-------- Document extract

What did Ikemoto, McBride, Murphy, Lumeng & Li (1997) find with 6-OHDA lesions in the Nucleus Accumbens for the brain disease model?
-Rats will self-administer most directly into Nucleus accumbens (NAcc) and have it drip fed or electrically stimulated (area of incentive salience)
-Rat self-administration model is a valuable tool for assessing abuse potential/liability (can grade substances on a curve to see what they prefer and what they’ll do to achieve it (O’Connor, 2011)
-If the NAcc is destroyed, rats will reduce self-administration
How did Lepore et al. (1995) find when testing conditioned place preferences in rats?
A rat experiences a drug in environment A and nothing in B. In a drug-free state the rat will choose to spend time in environment A.
-Administered a lesion in NAcc
-External cues may play a role in craving and rats seemed to prefer the hue environment where they had the drug
-Can be seen in humans with external cues such as advertising and environment e.g., shops and pubs (treatment involves avoiding these areas to avoid engagement of drinking/drug use)
-Rats take a while to like drugs (like humans)
Is dopamine linked to reward?

----------------

_Work order A_. Print the part of the study notes on rat drug research between "-Administered a lesion" and "drugs (like humans)", inclusive.
_Work order B_. Please carry on the study notes on rat drug research from the point where they stop.
The entries after this point are separate material, not part of the study notes on rat drug research.

-------- Excerpted records

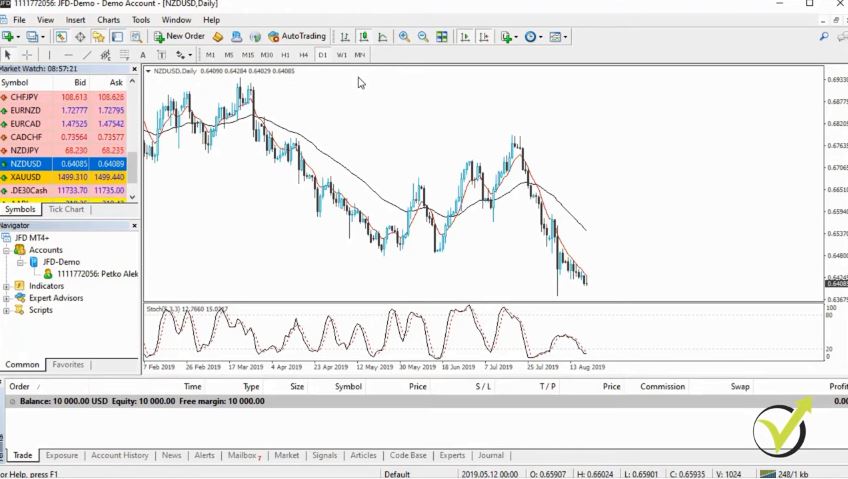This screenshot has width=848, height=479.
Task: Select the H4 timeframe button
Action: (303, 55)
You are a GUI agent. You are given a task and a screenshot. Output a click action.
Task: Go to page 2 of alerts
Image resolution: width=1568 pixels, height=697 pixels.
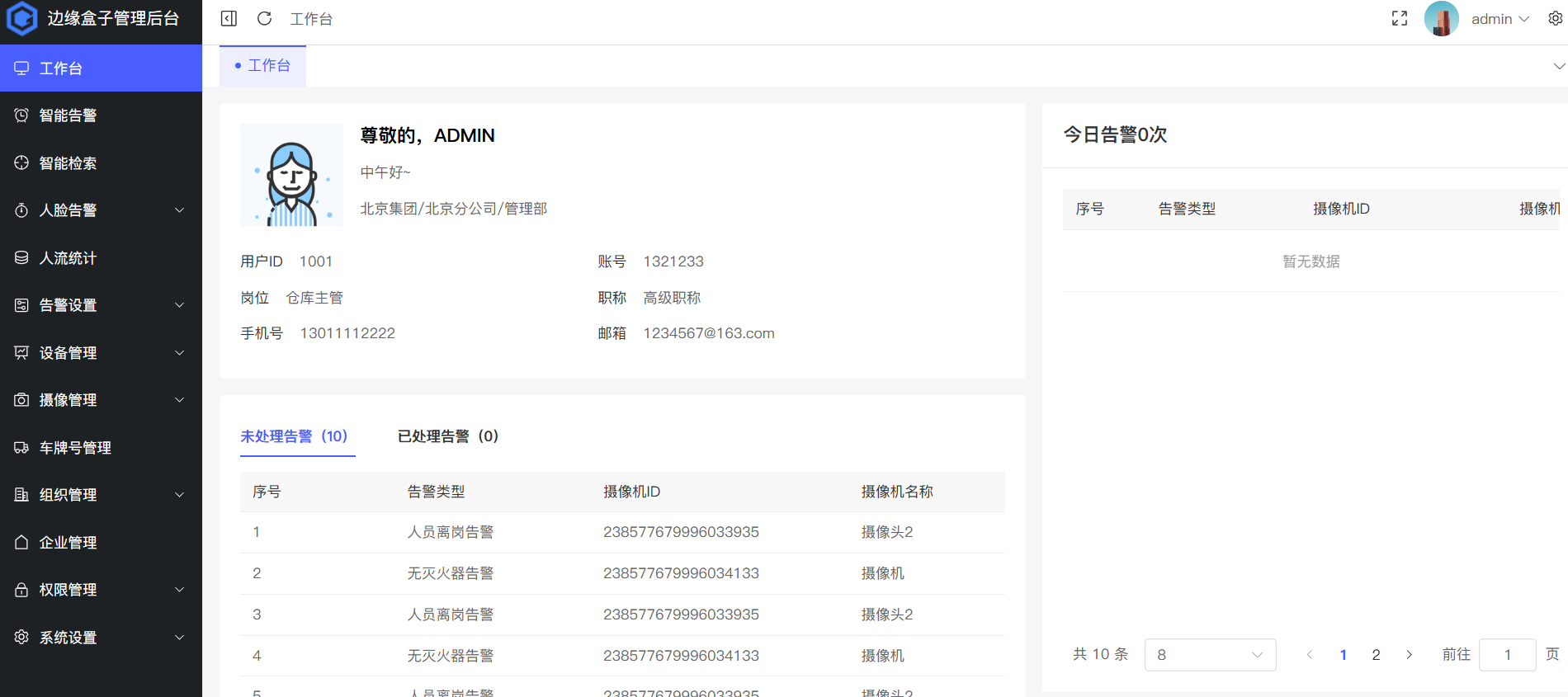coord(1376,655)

----------------
-------- Excerpted records

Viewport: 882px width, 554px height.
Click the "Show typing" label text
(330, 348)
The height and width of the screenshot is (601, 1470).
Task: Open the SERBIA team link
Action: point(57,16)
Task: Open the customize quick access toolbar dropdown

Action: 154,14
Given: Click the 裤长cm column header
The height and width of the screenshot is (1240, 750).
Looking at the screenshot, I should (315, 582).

----------------
-------- Excerpted records

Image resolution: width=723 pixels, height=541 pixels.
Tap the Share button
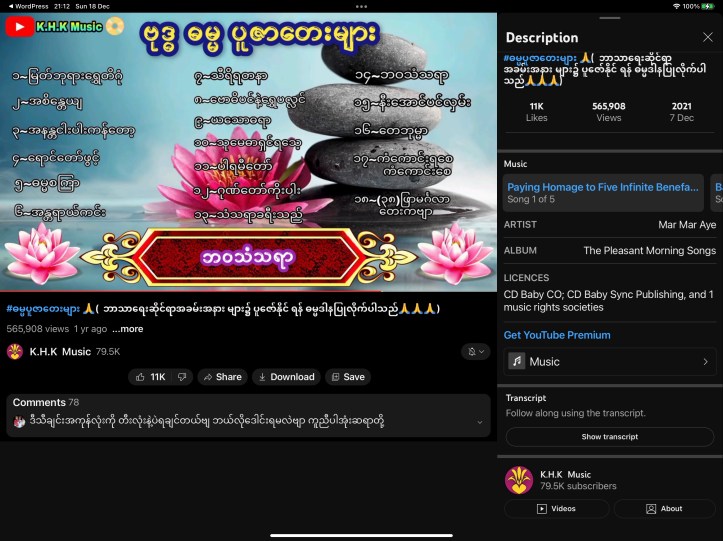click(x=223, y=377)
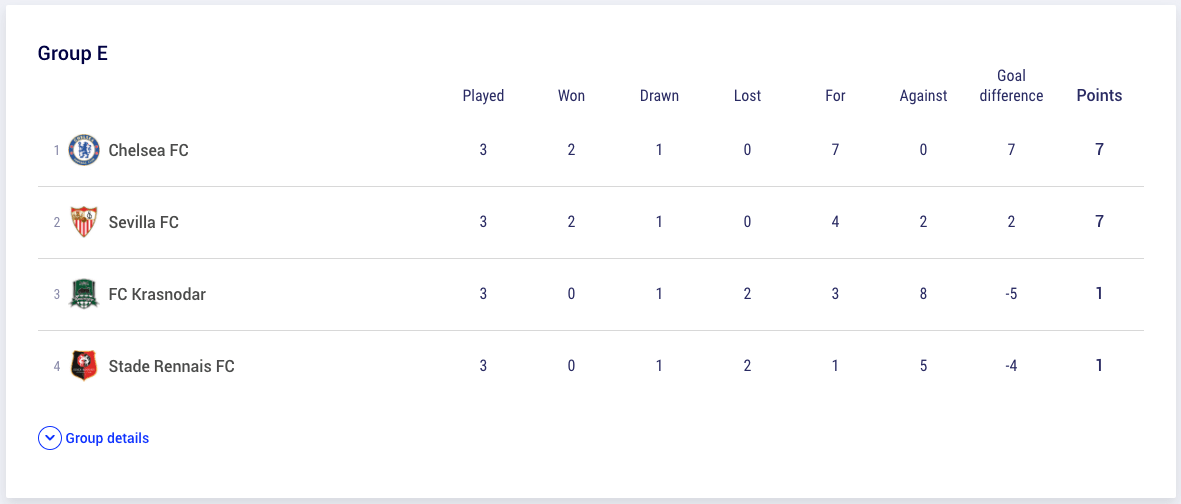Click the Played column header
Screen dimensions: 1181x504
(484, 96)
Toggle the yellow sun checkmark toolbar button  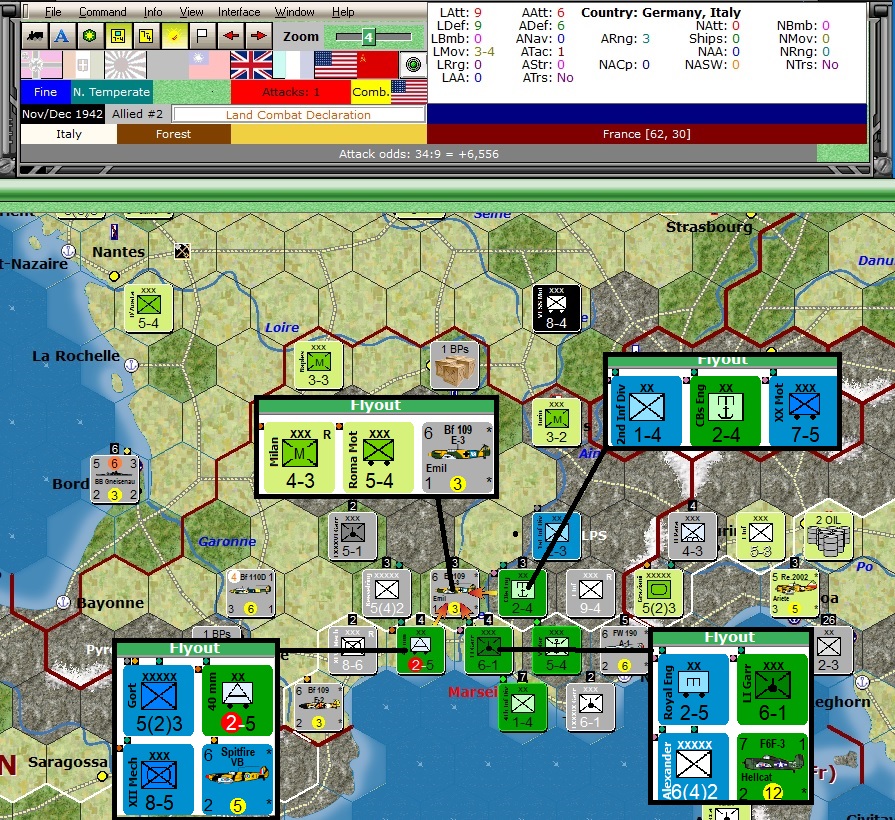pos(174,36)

----------------

_Response A_.
-Administered a lesion in NAcc
-External cues may play a role in craving and rats seemed to prefer the hue environment where they had the drug
-Can be seen in humans with external cues such as advertising and environment e.g., shops and pubs (treatment involves avoiding these areas to avoid engagement of drinking/drug use)
-Rats take a while to like drugs (like humans)

_Response B_.
-It’s an oversimplistic view
-This is because has a multitude of functions in the body e.g., in the retina, kidney, gut, heart etc., (Klein, Battagello, Cardoso, Hauser, Bittencourt & Correa, (2019)
-Does a lot of stuff related to addiction and reward-related behaviours that aren’t just reward in itself
-fMRI study found activation in orbitofrontal cortex related to motivation and drive in response to high value rewards (abstract monetary rewards they wouldn’t actually get) (Duckworth, Wright, Christiansen, Rose, & Fallon, (2022).
-Dopamine activity is high
Basal ganglia dopamine is controlling:
-Pavlovian conditioning
-Eye movements
-Habit formation
-Reward learning
Essentially, dopamine does not equal reward
It has many functions
Other neurotransmitters are also important (glutamate, GABA, etc).